━━━ EXTRACT TO READ

All subjects taking antihypertensive drugs were asked to stop all forms of medication and, in replacement, were given placebo tablets (consisting of mainly lactose and inert substance) in a single-blind method (42,45). All subjects, including those not taking any antihypertensive medications, were prescribed placebo tablets for 1 week (7 days); this is known as the “washout period.” The purpose of the washout period was to get rid of the effects of previously taken antihypertensive drugs/medications. During the washout period all subjects were instructed to avoid any strenuous physical activities and to report to the hypertensive clinic for daily blood pressure monitoring and general observation. The pretest procedure was conducted on the last day of the washout period in the Department of Physiotherapy of Murtala Mohammed Specialist Hospital (MMSH), Kano between 8:00 am and 10:00 am.
Subjects' resting heart rate (HR), SBP, and DBP were monitored from the right arm, as described by Walker et al (46) and Musa et al (29), using an automated digital electronic BP monitor (Omron digital BP monitor, Model 11 EM 403c; Tokyo Japan). Subjects were in a sitting position after a 10-minute rest. The deflated cuff was wrapped round the slightly flexed right upper arm of the subjects. The cuff was then rapidly inflated through the pump until a signal to stop the inflation was indicated, and the cuff automatically started deflating until the SBP, DBP, and HR were displaced on the monitor. The equipment was used to take the BP and HR at rest, during exercise, and after exercise test. This procedure was repeated and the average of the 2 readings was recorded. These measurements were monitored between 8:00 am and 10:00 am each test day.

━━━━━━
━━━ AVAILABLE DATA

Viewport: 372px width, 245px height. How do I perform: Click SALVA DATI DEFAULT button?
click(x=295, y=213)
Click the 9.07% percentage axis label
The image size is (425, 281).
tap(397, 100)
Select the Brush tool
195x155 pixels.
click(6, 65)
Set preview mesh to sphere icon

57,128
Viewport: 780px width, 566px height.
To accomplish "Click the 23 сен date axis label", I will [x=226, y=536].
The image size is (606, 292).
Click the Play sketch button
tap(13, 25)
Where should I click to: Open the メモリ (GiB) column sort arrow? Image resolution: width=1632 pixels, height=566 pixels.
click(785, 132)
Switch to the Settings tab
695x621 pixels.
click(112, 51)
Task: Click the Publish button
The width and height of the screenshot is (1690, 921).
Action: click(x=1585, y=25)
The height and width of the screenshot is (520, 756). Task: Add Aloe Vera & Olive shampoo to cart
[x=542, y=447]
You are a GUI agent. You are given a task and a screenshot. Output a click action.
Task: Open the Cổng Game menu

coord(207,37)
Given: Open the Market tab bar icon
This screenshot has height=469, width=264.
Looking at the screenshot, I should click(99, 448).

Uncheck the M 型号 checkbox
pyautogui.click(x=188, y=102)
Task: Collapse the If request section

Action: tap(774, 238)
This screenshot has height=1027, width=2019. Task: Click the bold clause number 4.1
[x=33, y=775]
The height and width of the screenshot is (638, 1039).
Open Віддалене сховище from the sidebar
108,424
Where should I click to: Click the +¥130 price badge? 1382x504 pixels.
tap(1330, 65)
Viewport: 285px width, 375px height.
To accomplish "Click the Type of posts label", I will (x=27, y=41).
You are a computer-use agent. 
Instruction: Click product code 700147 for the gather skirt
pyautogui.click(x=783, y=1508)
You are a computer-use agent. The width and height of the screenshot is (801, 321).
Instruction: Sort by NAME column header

━━━━━━

Set down word for word the part of the blood pressure study text starting with "All subjects taking" and going on through "and 10:00 am.". The rows were taken from a separate source.

All subjects taking antihypertensive drugs were asked to stop all forms of medication and, in replacement, were given placebo tablets (consisting of mainly lactose and inert substance) in a single-blind method (42,45). All subjects, including those not taking any antihypertensive medications, were prescribed placebo tablets for 1 week (7 days); this is known as the “washout period.” The purpose of the washout period was to get rid of the effects of previously taken antihypertensive drugs/medications. During the washout period all subjects were instructed to avoid any strenuous physical activities and to report to the hypertensive clinic for daily blood pressure monitoring and general observation. The pretest procedure was conducted on the last day of the washout period in the Department of Physiotherapy of Murtala Mohammed Specialist Hospital (MMSH), Kano between 8:00 am and 10:00 am.